- Text passage

I mean it really comes down to how badly you want a well-behaved dog vs. and out-of-control dog that is not always reliable. Personally, I think $80 per hour is very reasonable. Most training sessions will last an hour, one day a week, for up to six weeks. Atleast those are what most are that I've looked in to. That is only $480 and more than likely you will be breaking the payments up between sessions. I bet there is something you can cut out of your budget for a while that will allow you to afford that.

I will be travelling about an hour, one day a week, starting tomorrow to take ours to private obedience classes. I also plan to seek further training than just basic obedience bc I know it will be worth every penny.


----------



## clearcreekranch (Mar 18, 2010)

Join BowWowFlix and rent some DVDs. No e-collar on a puppy that young.


----------



## selzer (May 7, 2005)

Milkshakes00 said:


> Hi guys, I have a 5 month old Husky/GSD mix, and he is the most stubborn thing I've ever seen. I've had him for two months, tried training him every day with different routines and treats, and the most he's really learned is sit, and stay to a certain degree. I was surprised he learned stay before come, to be honest.

- Actions to take
1. List every forum username that appears in the dog training thread.
2. Pick up the dog training thread after its last sentence, carrying on the quoted post from Milkshakes00.

- Data lines
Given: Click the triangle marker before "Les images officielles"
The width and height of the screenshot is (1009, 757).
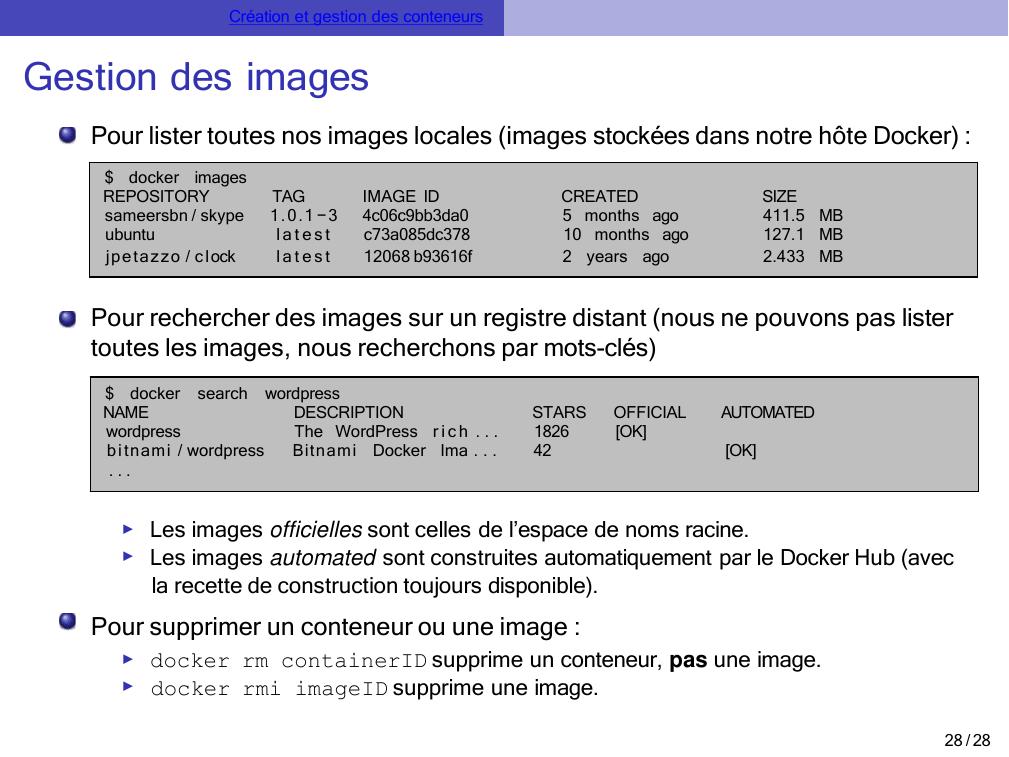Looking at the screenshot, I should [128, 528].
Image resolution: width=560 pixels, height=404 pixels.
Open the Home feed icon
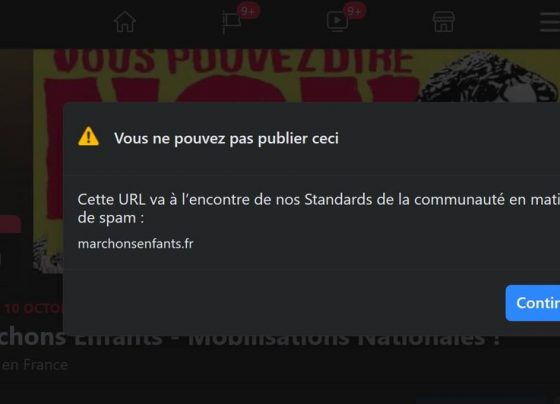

* * *

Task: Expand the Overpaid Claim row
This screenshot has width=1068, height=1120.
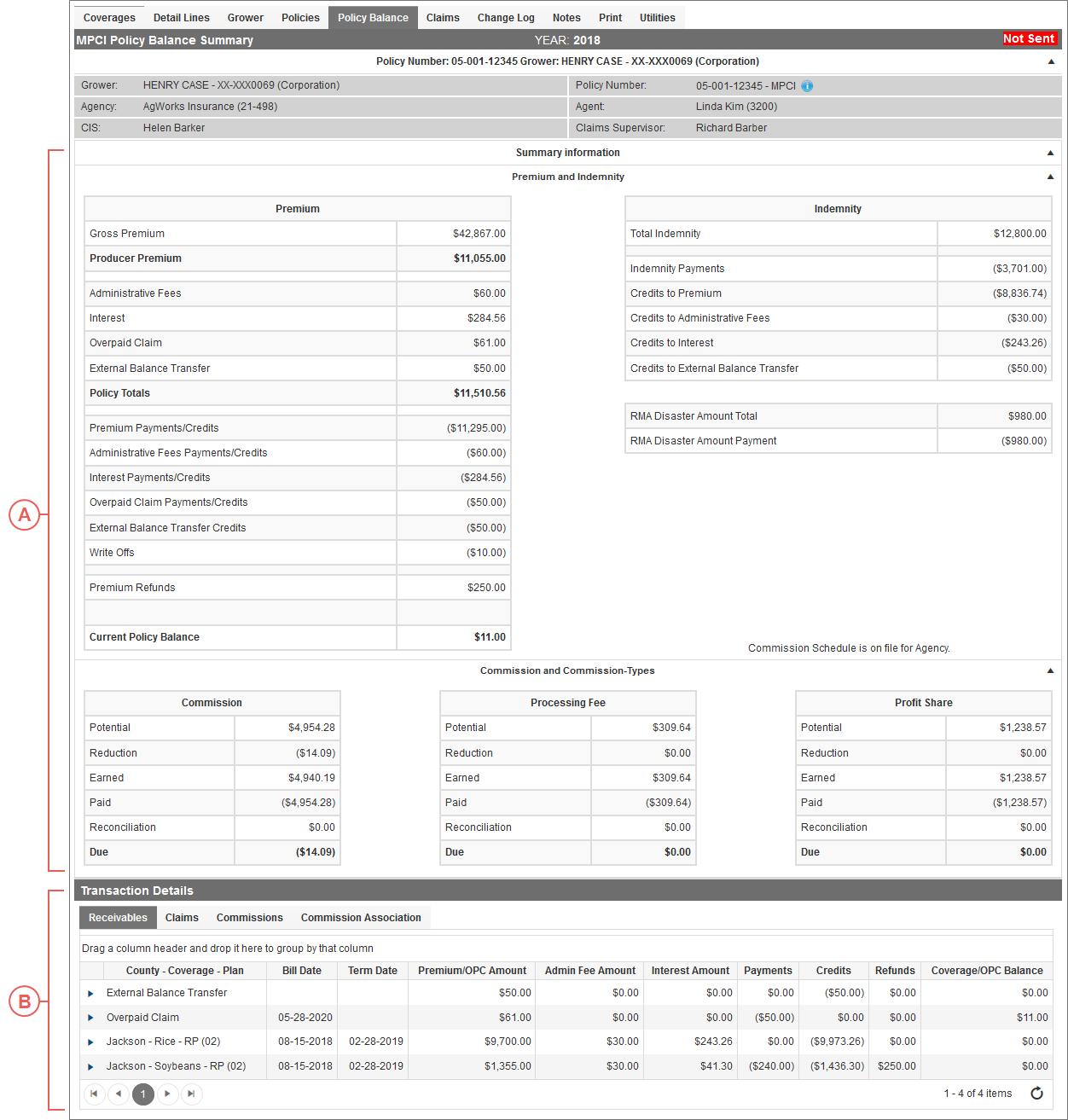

- Answers for the tasks
1.
clearcreekranch
selzer
Milkshakes00

2.
> 
> Multiple times I've tried to get him to learn to come. I've tried every method of teaching him, the only method that seems to work is if he's looking at me and I round a corner of the house or something so that he can't see me, so he freaks out and runs to try and find me.
> 
> ...


Yes, definitely use an e-collar. Crank it up to a high setting and put it around your neck. Every time you give your pup a command that you cannot immediately praise or help the dog get into the proper position, press the button and give yourself a good jolt. 

Every time you tell your pup to COME and you do not have a line on him and a treat in your hand, give yourself a good jolt. 

I think after a week or two, dependent on your ability to learn, you should see some very good results with your puppy.


----------



## MaggieRoseLee (Aug 17, 2001)

Milkshakes00 said:


> I've looked into obedience classes around my area; Mostly speaking, I've heard all bad things, or they're grossly overpriced.


You need to try them and find out for yourself. They are all different and if you have had problems for 2 MONTHS and your puppy is only 5 months old, there is more going on here.

Teach a puppy isn't just natural for most of us. We all have problems and issues and the sooner we get real help the better. Waiting only leads (for me) to anger and frustration. When clearly all that's going on is the method you are using is not clear to your pup. Like you trying to teach me something in Russian and not understanding why I am not doing what you are asking.

We would be speaking different languages UNTIL you (  ) worked it out.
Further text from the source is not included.